Hydrohalogenation is the electrophilic addition of halogen acids like hydrogen chloride or hydrogen bromide to alkenes to yield the corresponding haloalkanes.

CH₃-CH=CH₂ + HBr → CH₃-CHBr-CH₃

If the two carbon atoms at the double bond are linked to a different number of hydrogen atoms, the halogen is found preferentially at the carbon with less hydrogen substituents, an observation known as Markovnikov's rule. This is due to an intermediate which is produced by the abstraction of a hydrogen atom by the alkene from the acid (HBr) to form the most stable carbocation(relative stability: 3^o>2^o>1^o>methyl), as well as generating a Br anion:

CH₃-CH=CH₂ + HBr → CH₃-C⁺H-CH₃ + Br^-

The subsequent reaction proceeds by an Sn1 mechanism due to the presence of the electrophilic carbocation and a nucleophilic halogen ion, thus resulting in the final product CH₃-CHBr-CH₃

HBr addition with peroxides

In the presence of peroxides (chemicals containing the general structure ROOR'), HBr adds to a given alkene in an anti-Markovnikov fashion. This is because the reaction proceeds through the most stable carbon radical intermediate (relative stability: 3^o>2^o>1^o>methyl) instead of a carbocation.

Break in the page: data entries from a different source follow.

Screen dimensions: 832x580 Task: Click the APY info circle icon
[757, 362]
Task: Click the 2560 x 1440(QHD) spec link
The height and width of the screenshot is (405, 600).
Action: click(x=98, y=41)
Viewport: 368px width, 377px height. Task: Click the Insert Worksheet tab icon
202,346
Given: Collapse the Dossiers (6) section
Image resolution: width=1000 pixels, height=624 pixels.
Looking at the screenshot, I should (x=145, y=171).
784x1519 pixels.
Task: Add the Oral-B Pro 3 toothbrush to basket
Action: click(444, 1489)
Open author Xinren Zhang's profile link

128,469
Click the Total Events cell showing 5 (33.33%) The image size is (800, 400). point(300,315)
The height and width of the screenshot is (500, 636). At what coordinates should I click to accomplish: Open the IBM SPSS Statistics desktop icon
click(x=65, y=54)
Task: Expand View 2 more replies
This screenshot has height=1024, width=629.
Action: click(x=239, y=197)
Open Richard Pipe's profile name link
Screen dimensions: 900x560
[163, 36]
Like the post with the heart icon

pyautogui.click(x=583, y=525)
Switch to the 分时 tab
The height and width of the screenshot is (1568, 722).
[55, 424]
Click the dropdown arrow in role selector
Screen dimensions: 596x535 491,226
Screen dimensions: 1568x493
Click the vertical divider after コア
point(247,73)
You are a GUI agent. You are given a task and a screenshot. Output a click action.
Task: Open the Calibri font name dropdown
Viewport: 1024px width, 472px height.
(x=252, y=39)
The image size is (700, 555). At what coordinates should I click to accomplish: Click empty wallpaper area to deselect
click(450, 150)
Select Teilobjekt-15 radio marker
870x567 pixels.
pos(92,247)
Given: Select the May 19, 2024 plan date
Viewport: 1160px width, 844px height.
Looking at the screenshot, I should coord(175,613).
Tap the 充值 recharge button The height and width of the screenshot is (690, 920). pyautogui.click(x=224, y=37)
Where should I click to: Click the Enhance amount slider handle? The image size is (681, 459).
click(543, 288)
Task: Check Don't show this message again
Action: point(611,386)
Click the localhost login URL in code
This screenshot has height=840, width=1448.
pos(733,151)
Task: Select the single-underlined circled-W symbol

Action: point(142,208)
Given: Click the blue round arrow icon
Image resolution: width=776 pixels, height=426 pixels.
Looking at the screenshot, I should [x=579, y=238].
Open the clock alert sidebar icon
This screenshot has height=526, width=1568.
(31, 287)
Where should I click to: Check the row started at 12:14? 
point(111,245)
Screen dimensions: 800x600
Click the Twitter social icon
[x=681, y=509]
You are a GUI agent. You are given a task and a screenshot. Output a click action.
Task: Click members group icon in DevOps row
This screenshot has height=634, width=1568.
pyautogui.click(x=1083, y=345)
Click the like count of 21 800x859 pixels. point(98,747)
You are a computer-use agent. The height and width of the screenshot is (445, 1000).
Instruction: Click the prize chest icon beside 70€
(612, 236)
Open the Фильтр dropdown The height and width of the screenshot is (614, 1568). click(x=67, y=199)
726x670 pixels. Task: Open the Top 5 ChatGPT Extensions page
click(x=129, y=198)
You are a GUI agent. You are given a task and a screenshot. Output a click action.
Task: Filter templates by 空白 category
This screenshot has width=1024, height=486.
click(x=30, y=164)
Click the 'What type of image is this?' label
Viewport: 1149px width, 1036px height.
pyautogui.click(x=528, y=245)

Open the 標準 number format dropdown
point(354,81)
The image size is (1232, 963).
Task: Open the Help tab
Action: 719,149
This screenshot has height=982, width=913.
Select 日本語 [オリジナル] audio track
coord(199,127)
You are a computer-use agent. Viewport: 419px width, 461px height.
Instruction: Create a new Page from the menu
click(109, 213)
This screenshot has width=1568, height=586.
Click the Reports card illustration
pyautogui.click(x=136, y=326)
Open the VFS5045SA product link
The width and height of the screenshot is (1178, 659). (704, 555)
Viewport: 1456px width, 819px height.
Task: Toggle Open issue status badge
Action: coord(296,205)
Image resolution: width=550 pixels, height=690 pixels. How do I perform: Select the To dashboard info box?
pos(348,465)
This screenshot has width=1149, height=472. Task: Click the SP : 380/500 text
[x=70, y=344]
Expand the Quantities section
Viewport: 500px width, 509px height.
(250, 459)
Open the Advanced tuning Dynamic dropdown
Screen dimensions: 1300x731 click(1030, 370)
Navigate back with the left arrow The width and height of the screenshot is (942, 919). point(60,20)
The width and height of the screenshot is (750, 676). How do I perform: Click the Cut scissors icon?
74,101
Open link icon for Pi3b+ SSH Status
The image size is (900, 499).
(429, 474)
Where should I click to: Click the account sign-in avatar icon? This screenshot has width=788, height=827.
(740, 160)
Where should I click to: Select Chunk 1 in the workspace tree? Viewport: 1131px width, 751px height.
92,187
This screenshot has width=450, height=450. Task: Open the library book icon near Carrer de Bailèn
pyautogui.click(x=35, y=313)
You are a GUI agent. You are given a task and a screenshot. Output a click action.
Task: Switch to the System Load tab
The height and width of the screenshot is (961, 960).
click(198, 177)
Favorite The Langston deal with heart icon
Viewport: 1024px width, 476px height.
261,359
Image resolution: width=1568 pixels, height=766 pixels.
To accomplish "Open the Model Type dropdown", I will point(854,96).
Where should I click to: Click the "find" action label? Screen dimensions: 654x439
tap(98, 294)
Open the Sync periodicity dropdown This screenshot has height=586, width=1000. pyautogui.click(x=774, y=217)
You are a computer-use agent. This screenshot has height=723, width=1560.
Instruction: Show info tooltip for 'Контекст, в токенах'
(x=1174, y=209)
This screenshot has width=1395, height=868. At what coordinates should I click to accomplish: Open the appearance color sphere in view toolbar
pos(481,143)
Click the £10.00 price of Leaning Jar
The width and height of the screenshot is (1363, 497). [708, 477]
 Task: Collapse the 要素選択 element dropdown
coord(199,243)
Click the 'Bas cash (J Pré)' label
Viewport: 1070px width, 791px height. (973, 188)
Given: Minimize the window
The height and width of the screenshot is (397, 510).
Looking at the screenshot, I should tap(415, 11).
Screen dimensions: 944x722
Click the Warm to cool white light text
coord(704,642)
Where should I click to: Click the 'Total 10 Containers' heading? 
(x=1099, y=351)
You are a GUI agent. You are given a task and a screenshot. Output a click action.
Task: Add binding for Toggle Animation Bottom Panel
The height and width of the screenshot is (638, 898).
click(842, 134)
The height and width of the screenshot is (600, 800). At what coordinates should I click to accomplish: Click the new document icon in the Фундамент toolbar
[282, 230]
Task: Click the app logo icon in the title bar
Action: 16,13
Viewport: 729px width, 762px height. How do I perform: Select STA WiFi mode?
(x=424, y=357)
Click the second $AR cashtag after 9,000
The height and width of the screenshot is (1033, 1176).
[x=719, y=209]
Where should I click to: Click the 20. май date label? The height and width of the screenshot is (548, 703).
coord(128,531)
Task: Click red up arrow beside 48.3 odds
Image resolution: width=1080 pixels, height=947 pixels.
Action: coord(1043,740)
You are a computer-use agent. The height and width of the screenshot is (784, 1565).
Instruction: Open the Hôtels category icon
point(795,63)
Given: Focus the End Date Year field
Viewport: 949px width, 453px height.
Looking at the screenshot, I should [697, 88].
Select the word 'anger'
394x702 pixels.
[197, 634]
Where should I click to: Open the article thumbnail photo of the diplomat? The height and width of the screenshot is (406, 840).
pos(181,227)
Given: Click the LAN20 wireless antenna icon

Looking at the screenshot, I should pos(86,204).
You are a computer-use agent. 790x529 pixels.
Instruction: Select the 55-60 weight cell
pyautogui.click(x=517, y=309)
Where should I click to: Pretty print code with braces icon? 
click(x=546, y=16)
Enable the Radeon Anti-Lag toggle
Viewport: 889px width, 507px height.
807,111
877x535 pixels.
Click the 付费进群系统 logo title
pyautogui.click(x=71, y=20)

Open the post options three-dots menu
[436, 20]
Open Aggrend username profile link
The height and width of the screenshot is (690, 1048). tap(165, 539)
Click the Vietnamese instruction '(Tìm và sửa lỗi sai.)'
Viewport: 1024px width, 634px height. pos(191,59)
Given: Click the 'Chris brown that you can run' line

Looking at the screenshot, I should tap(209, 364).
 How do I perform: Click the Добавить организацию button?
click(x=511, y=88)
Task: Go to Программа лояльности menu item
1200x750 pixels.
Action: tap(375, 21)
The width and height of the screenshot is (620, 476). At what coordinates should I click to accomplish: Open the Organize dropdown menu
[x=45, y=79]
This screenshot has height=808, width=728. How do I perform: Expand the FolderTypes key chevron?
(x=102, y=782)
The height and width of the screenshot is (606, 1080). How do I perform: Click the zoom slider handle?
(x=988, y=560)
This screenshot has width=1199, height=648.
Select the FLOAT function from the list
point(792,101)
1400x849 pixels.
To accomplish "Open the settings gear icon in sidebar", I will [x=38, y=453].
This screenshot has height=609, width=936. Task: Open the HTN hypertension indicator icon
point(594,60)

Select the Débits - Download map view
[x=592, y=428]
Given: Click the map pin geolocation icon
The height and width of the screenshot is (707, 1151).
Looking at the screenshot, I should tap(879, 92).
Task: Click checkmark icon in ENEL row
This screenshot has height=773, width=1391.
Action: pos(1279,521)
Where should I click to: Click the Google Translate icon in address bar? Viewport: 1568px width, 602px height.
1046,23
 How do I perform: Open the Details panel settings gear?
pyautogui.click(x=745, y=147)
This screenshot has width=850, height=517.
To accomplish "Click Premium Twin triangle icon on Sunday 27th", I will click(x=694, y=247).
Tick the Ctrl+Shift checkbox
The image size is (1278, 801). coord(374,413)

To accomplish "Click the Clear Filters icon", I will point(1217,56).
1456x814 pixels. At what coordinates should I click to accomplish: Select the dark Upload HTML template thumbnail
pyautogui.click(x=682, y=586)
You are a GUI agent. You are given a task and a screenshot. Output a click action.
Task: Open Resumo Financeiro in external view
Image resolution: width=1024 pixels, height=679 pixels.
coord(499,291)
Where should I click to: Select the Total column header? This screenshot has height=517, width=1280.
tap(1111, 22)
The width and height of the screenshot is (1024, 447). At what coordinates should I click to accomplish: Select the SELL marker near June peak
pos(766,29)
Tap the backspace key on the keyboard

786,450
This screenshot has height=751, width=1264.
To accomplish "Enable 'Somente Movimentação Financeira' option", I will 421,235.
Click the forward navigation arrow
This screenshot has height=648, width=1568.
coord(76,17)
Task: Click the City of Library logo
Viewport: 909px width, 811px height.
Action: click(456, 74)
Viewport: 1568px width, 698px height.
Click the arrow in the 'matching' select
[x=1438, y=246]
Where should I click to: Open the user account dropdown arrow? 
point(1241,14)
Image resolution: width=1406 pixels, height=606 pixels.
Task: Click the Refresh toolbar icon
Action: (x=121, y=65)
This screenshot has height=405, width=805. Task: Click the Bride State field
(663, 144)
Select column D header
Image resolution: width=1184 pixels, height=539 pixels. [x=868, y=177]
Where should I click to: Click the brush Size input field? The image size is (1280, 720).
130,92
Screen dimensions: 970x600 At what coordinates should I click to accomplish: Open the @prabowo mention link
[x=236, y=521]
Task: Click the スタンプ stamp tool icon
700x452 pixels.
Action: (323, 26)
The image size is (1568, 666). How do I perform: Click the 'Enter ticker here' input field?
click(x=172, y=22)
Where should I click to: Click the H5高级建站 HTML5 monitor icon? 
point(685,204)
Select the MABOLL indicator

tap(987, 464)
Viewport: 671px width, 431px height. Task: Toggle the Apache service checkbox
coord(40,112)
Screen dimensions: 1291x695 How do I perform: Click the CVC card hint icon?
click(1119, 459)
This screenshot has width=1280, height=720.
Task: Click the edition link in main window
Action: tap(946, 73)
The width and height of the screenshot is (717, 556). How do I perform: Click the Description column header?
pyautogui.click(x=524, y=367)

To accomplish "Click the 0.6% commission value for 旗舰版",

The mechanism for this reaction is similar to a chain reaction such as free radical halogenation in which the peroxide promote the formation of the Bromide radical (radicals are indicated in bold):

Initiation:

RO:OR → 2RO^. (proceeds in the presence of light or heat)

RO^. + HBr → ROH + Br^.

Propagation:

CH₃-CH=CH₂ + Br^. → CH₃-ĊH-CH₂Br

CH₃-ĊH-CH₂Br + HBr → CH₃-CH₂-CH₂Br + Br^.

Termination

Occurs when two radicals form a covalent bond.

Therefore in the presence of peroxides, HBr adds so that the Bromine is added to the carbon bearing the most numerous hydrogen substituents and hydrogen atoms will add to carbons bearing less hydrogen substituents. However, this process is restricted to addition of HBr.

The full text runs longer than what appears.